Rewrite the rows from the start of the rows through the line containing "click(842, 16)", swapping "Screen dimensions" for "Display dimensions" and leaving everything else unchanged. Omit the pictures from your answer.

-- Records start --

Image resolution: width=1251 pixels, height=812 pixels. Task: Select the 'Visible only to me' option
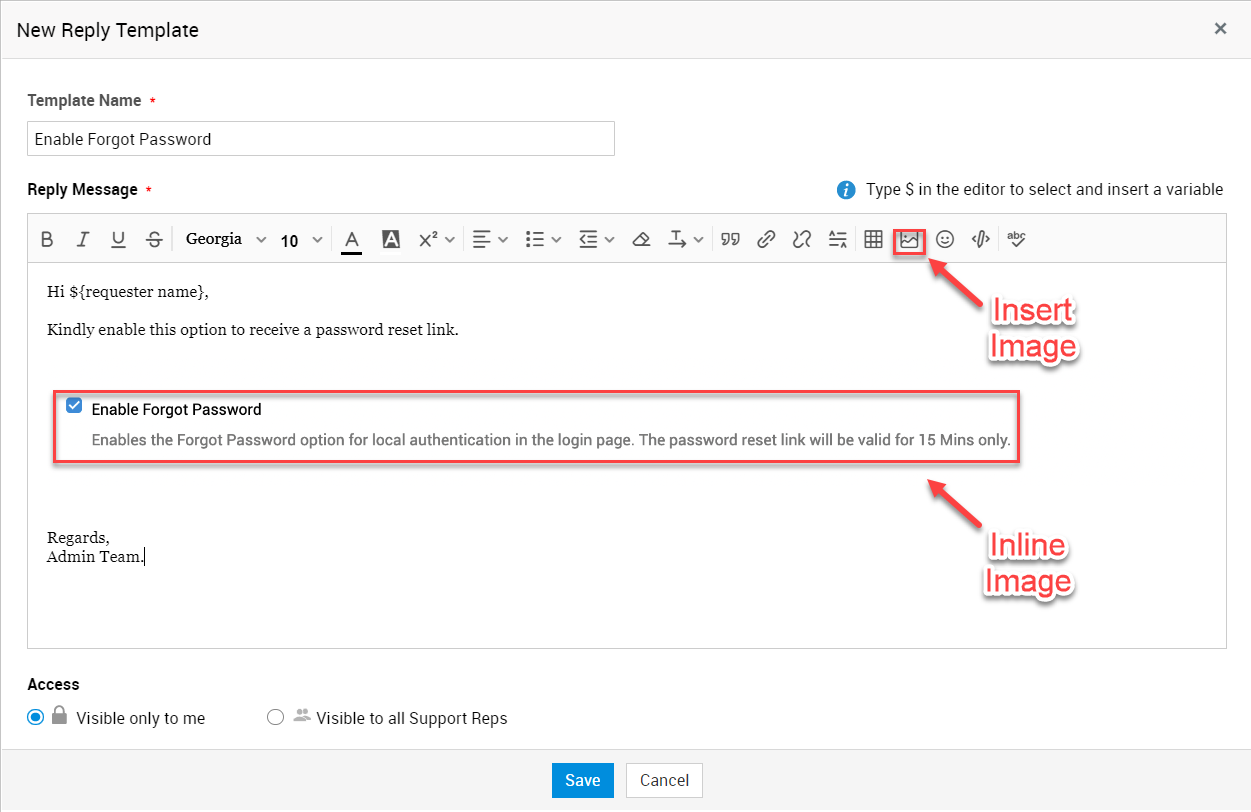point(36,717)
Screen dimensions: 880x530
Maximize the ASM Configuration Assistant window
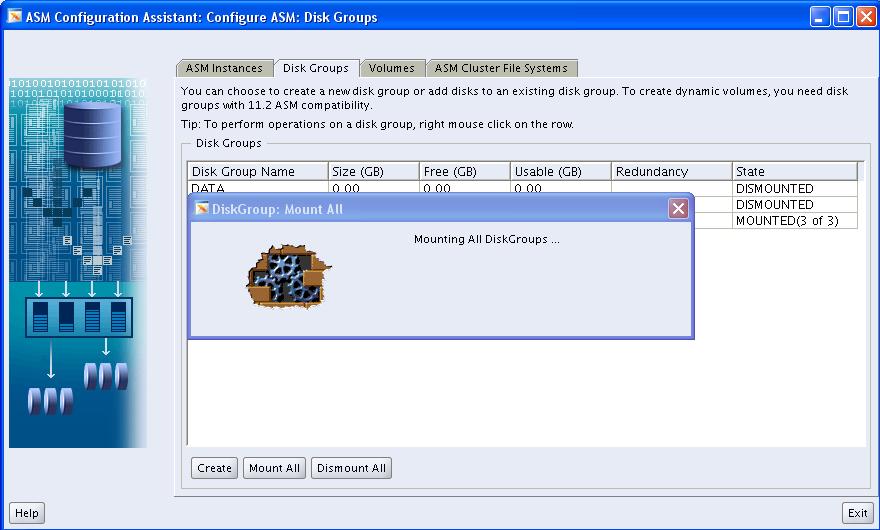click(842, 16)
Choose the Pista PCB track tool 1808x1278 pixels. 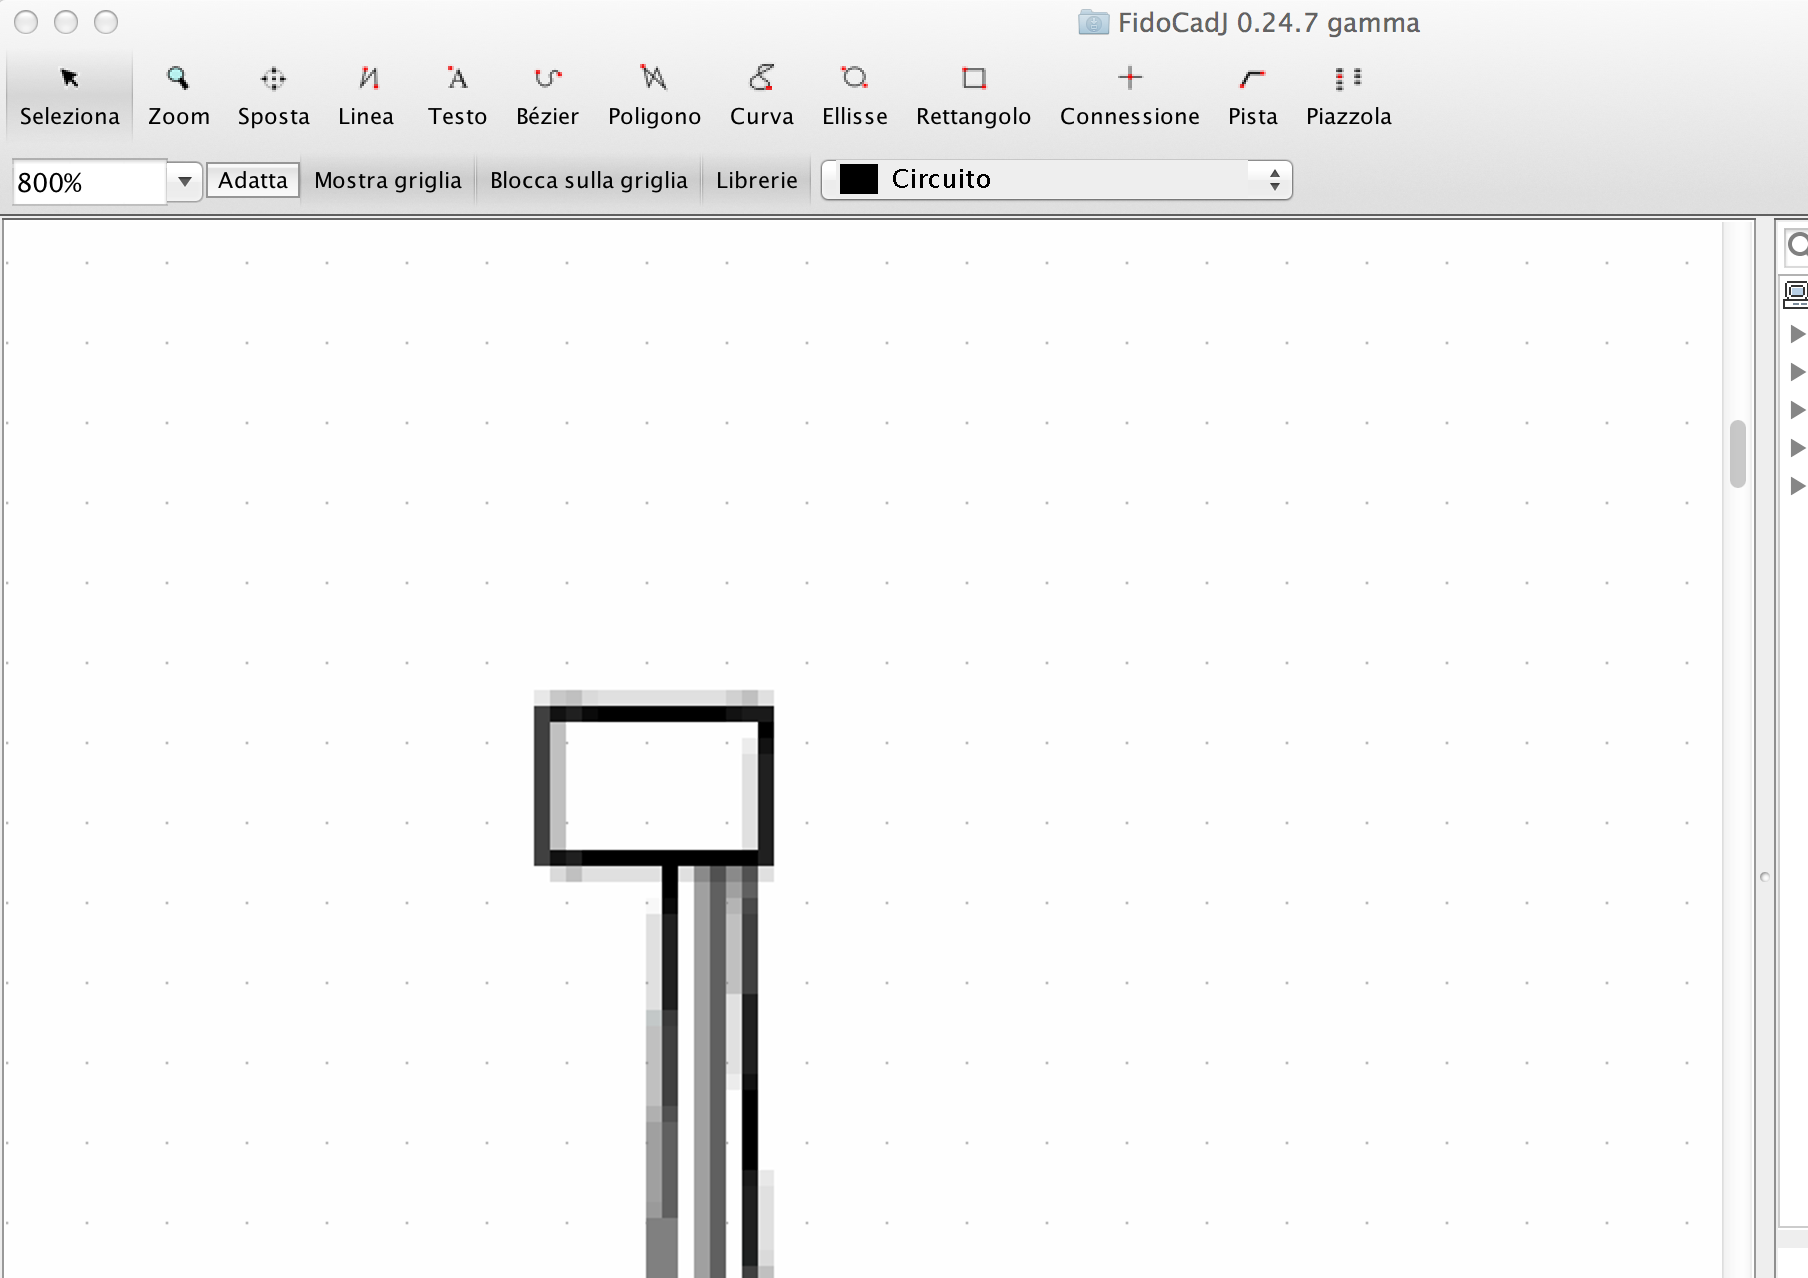[x=1252, y=95]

-- Records end --

* **Output for this task**:
Image resolution: width=1251 pixels, height=812 pixels. Task: Select the 'Visible only to me' option
point(36,717)
Display dimensions: 880x530
Maximize the ASM Configuration Assistant window
click(842, 16)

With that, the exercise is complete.